Question – Je voulais savoir quels étaient les résultats de ta comparaison avec la Belgique ?
Céline Bergeon – Alors ce qui est intéressant c’est que les voyageurs en France ont su adapter leurs circulations en fonction des évolutions juridiques. Il faut casser le cou à l’idée que les voyageurs ne voyagent plus, ils voyagent encore mais en s’adaptant. On peut prendre l’exemple de Gigi. A la base il est alsacien mais sa famille est venue se réfugier en Bretagne lors de la Seconde Guerre Mondiale. Le problème c’est qu’en Bretagne il y avait beaucoup de concurrence sur les activités traditionnelles de ces populations. Donc ils sont descendus vers le Poitou-Charentes où ils organisent leurs mobilités entre cette région et le Limousin, avec de nouveaux réseaux de mobilité. Il a fait son service militaire, à goûter aux joies de la vie sédentaire et s’est sédentarisé par la suite. Ce qui a été très mal vécu par le milieu familial. Il a trouvé du travail dans une association de gens du voyage. Lorsqu’il est arrivé à la retraite on a fait une fête au cours de laquelle il a annoncé qu’il avait racheté une caravane et qu’il repartait sur les routes le lendemain avec son cousin, après 35 ans de sédentarité. Son fils avait aussi l’intention de reprendre la route. Même si des évènements peuvent expliquer des sédentarisations ponctuelles ces populations gardent un rapport très étroit au voyage. Leurs comportements ne sont jamais figés.

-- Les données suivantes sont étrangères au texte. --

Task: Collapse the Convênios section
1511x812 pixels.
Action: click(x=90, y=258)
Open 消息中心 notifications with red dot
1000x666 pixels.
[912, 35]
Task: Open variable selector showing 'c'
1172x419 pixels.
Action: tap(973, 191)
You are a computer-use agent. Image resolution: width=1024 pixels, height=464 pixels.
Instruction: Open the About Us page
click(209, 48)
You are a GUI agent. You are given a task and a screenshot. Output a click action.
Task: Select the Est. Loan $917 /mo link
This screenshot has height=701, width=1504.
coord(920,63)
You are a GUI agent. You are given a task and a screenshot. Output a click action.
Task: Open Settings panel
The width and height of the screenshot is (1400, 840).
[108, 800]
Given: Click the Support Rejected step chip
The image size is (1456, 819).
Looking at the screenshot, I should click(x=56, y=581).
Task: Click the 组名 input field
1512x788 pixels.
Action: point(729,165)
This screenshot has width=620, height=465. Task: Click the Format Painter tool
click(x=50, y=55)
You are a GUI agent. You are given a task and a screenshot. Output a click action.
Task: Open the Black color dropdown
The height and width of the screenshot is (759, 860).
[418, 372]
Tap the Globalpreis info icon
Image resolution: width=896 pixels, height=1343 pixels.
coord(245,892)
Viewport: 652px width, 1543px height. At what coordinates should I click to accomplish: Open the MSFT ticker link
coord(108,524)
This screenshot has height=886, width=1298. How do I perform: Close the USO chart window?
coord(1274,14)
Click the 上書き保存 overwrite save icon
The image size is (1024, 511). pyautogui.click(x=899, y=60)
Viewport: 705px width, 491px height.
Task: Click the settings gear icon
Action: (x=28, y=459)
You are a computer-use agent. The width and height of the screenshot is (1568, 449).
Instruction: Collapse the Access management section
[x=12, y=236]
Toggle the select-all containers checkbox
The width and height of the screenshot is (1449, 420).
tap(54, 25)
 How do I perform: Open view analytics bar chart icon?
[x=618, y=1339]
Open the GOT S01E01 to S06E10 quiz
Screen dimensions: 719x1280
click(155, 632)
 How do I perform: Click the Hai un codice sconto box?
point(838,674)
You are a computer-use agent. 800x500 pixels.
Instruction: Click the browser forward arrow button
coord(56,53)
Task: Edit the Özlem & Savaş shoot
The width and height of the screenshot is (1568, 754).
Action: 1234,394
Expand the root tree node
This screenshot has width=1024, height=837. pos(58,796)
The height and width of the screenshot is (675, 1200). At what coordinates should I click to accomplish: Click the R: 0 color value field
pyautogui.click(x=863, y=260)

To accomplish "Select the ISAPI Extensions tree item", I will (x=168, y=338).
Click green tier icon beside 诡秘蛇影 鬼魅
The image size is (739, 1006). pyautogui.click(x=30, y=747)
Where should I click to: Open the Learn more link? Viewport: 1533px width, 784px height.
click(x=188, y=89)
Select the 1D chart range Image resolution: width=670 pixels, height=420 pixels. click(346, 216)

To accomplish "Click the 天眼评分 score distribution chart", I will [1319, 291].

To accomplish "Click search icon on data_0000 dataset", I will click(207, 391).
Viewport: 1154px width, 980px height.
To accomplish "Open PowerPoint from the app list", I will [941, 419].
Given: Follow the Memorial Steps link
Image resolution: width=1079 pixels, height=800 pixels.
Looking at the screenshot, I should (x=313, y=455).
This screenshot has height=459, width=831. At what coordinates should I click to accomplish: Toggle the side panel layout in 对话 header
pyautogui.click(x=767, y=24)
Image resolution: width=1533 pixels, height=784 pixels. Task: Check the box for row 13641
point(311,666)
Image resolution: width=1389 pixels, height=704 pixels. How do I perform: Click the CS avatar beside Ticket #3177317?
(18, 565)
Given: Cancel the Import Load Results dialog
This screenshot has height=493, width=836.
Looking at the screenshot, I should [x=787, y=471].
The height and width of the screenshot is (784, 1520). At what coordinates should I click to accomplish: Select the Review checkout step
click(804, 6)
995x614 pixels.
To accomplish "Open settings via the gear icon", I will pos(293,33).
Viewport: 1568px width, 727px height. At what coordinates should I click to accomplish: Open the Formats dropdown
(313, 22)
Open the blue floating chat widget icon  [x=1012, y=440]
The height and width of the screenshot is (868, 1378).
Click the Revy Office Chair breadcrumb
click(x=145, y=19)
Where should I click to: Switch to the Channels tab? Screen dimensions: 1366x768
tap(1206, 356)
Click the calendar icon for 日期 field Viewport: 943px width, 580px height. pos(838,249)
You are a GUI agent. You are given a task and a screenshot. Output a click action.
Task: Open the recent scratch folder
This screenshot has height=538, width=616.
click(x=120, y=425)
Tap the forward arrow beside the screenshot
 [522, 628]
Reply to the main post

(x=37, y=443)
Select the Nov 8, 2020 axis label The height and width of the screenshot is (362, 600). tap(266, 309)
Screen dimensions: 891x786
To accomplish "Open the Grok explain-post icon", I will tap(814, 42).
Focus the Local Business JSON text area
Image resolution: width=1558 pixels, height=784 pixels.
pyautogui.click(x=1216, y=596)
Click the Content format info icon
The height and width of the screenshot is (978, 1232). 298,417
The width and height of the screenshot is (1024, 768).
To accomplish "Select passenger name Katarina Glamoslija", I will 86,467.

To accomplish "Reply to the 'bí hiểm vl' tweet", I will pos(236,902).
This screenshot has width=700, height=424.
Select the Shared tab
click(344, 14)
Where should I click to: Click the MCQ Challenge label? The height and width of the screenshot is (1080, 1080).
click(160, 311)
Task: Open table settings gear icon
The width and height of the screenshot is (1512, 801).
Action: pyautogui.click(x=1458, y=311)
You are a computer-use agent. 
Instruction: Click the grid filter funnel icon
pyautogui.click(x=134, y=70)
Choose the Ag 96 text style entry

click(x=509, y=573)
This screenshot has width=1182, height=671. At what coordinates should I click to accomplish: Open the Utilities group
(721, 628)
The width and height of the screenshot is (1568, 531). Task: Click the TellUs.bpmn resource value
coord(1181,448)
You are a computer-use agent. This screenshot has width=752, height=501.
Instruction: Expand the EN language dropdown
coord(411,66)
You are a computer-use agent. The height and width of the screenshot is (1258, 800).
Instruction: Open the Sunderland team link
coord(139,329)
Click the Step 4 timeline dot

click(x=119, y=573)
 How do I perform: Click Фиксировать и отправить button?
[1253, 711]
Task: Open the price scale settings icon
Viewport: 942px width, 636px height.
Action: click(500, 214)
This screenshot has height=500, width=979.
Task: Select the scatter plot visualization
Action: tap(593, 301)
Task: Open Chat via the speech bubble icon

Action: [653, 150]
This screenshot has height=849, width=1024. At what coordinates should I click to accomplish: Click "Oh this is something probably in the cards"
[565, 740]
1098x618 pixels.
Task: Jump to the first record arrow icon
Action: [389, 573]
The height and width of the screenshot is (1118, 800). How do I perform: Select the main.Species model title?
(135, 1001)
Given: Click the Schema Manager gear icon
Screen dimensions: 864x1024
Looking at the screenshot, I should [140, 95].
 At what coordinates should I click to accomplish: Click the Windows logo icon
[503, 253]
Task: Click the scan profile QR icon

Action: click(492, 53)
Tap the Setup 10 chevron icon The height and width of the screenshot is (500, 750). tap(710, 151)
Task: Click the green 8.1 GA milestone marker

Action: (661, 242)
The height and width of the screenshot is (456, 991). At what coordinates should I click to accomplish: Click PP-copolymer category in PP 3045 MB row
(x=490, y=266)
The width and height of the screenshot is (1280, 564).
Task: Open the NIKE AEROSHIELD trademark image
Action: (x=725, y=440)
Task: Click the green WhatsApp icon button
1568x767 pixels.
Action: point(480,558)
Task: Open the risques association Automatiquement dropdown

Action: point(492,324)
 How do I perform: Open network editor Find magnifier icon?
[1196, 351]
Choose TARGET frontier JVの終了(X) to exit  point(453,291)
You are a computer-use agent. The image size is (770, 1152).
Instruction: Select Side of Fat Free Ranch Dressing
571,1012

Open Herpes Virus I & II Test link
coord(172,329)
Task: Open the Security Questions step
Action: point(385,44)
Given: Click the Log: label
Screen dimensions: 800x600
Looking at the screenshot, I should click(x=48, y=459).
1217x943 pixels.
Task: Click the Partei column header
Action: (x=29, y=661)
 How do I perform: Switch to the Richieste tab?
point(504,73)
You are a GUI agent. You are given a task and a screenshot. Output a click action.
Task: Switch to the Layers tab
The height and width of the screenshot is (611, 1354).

Pourtant souvent on constate une incapacité à définir le voyage par les mots chez ces populations. C’est véritablement un mode de vie, qui fédère aussi le quotidien. Les mobilités sont fondamentales à l’entretien de la solidarité. Si il y a plus de voyages les liens familiaux se distendent.
Compte-rendu : Céline Bergeon, Benoit Montabone, Brieuc Bisson
Bonjour, je suis étudiant à l’université de Savoie, mon mémoire de master 1 et dans la continuité celui du master 2 porte sur les gens du voyage en Pays de Savoie, ne pensez vous pas que la question des gens du voyage aujourd’hui fait l’objet de la part des élus et de la société en général d’un traitement différencié, en terme de mise à l’écart, de violence verbale, de préjugés qui ne serait pas toléré vis à vis d’autres groupes sociaux et culturels, et qui lorsque ceci concerne les voyageurs, cela semble davantage toléré voir « accepté »?